Has anyone seen how Metalist plays. Sampdoria at 1.75 home looks good.


----------



## danyy (Feb 17, 2009)

Really interesting matches i like:
Olympiakos
CSKA MOSCOW DNB 
Bordeux
Wolfsburg DNB
Twente draw or win
Lech Poznane win or draw.


----------



## Pro (Feb 18, 2009)

Olympiacos - *Saint Etienn*e  1.69 3.39 4.82 

I followed Saint Etienne long time. They have great team, players like Gomis, Mirallas, Payet, Ilan ... I have 2 bets. Draw and away win for Etienne. The draw is with smaller stake while the away win is a big play. I have a lot of confidence for the french team.


----------



## danyy (Feb 18, 2009)

Then i hope u win despite i prefer Olympiakos to win but  i havent played it so kick the bookie  :twisted: 
And i think there must be some suprises from Metalist or maybe they will hope for home defeat.
And Braga-Liege - Liege DNB or Liege draw or win seems good too.


----------



## Pro (Feb 19, 2009)

Olympiaco$ 

That is one of my best strikes for the new year. 

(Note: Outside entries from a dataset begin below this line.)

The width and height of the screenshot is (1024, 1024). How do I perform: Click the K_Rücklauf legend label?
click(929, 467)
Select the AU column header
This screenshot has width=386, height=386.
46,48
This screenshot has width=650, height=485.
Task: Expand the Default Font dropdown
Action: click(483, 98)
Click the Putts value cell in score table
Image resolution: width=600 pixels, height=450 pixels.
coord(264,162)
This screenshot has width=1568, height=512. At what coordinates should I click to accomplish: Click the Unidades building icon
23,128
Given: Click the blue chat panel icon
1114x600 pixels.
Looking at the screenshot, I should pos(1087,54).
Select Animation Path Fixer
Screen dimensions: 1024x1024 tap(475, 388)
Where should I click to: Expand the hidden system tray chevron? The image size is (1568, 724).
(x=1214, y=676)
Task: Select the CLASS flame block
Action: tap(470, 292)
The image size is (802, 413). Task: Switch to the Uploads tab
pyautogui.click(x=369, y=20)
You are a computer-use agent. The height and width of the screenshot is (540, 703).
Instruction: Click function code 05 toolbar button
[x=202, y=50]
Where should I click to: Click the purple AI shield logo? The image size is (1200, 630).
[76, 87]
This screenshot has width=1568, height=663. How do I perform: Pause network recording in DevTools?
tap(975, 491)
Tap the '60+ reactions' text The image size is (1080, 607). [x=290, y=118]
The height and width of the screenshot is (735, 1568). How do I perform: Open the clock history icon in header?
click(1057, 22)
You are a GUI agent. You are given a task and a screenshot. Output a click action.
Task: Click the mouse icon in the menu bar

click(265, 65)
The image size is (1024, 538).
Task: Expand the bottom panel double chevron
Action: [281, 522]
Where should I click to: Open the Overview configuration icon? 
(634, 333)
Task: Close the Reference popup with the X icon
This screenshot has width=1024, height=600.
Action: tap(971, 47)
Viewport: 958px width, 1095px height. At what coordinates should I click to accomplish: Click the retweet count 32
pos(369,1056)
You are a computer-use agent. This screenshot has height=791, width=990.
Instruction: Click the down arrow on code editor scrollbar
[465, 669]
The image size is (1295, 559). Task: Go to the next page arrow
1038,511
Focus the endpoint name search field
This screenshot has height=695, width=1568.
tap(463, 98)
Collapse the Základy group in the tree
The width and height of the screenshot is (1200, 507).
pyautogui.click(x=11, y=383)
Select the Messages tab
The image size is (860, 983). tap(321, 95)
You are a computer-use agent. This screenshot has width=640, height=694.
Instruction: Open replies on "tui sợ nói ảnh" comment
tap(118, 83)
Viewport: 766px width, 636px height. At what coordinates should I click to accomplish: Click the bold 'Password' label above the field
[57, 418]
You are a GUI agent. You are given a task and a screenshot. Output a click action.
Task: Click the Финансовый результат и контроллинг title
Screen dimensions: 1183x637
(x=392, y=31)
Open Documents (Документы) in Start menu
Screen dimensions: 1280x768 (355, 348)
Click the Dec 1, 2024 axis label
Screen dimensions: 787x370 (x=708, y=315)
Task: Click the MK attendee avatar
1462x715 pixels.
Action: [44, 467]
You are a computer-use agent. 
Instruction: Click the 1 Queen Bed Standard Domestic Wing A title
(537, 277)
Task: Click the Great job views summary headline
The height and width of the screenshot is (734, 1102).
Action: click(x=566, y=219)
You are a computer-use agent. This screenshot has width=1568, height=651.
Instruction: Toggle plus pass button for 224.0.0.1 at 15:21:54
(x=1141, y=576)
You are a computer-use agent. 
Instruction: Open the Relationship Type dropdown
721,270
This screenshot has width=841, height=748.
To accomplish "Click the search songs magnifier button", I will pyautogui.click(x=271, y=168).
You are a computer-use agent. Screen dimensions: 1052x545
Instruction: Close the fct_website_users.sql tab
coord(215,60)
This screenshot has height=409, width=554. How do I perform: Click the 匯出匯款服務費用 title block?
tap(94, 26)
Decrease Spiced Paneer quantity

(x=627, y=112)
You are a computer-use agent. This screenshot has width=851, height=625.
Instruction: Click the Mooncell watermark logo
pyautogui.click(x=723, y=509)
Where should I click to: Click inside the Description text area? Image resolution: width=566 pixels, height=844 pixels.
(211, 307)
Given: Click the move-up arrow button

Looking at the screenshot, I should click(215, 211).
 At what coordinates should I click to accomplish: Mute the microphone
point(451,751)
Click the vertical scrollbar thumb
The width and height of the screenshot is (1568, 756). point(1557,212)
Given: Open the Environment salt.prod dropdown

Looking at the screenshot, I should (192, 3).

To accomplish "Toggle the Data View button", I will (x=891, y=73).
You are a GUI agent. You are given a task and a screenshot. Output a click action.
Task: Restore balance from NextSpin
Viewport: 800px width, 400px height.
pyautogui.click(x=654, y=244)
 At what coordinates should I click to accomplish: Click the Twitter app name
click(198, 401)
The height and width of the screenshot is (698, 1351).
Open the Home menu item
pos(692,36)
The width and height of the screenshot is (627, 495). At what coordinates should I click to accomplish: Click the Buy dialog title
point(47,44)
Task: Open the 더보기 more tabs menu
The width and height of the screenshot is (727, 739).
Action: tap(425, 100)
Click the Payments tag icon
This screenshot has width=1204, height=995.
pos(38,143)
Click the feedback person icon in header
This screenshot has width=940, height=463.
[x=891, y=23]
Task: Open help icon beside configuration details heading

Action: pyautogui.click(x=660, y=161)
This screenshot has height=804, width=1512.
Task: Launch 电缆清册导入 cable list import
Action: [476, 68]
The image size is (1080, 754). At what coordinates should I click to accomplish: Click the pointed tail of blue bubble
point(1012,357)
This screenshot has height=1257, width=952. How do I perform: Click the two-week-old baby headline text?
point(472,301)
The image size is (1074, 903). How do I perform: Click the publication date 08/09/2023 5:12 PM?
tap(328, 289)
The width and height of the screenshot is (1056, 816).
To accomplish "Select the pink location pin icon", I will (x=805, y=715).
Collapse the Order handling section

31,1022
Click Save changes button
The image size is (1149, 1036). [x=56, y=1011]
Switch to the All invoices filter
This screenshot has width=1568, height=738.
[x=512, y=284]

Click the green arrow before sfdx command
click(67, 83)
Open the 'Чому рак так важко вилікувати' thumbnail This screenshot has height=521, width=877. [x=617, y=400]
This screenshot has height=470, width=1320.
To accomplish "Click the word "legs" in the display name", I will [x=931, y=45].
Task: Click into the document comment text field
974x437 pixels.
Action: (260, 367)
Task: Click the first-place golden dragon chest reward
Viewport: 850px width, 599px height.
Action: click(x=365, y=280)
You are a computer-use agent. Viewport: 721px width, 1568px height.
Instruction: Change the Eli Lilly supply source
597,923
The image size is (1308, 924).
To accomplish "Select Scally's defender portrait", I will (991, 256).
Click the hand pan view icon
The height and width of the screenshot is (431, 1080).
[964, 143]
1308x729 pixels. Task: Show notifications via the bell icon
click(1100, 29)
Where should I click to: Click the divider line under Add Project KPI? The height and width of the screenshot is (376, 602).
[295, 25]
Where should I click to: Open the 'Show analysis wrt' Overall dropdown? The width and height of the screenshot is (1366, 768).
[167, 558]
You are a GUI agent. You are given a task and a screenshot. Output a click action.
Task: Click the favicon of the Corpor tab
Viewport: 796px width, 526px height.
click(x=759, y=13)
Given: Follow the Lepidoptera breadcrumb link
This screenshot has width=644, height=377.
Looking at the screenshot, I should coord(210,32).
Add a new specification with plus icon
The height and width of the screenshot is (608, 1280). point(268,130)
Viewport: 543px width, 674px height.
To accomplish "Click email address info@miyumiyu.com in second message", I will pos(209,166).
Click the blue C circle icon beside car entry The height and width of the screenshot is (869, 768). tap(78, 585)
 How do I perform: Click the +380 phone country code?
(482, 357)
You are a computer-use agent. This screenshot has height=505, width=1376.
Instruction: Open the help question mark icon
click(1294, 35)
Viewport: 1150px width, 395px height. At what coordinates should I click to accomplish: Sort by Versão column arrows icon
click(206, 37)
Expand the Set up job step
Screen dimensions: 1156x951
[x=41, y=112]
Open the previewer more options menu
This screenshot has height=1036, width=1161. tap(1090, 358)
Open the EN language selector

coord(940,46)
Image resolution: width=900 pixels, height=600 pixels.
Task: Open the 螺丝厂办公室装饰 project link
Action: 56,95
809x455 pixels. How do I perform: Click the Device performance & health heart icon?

Hope to continue like that. 

Good luck!


----------



## Pro (Feb 19, 2009)

I will take Fiorentina - Ajax draw. 
I cant see Fiorentina to prevail easily against Ajax, even if they are not as good as before.


----------



## danyy (Feb 19, 2009)

I dont know why odds for Twente are so high...Despite that frensh teams are more home teams including Marseille.
I think taht Lech can get something against Udinese - I predict 2:1 or 1:1 for exact score.
But matches are really unpredictable.

Good luck again and i think the draw is much possible.


----------



## A_Skywalker (Feb 19, 2009)

I couldnt find many missing players in Twente so its a mystery. My experience tells me that the bookies know what they are doing. Im sure there is a reason.


----------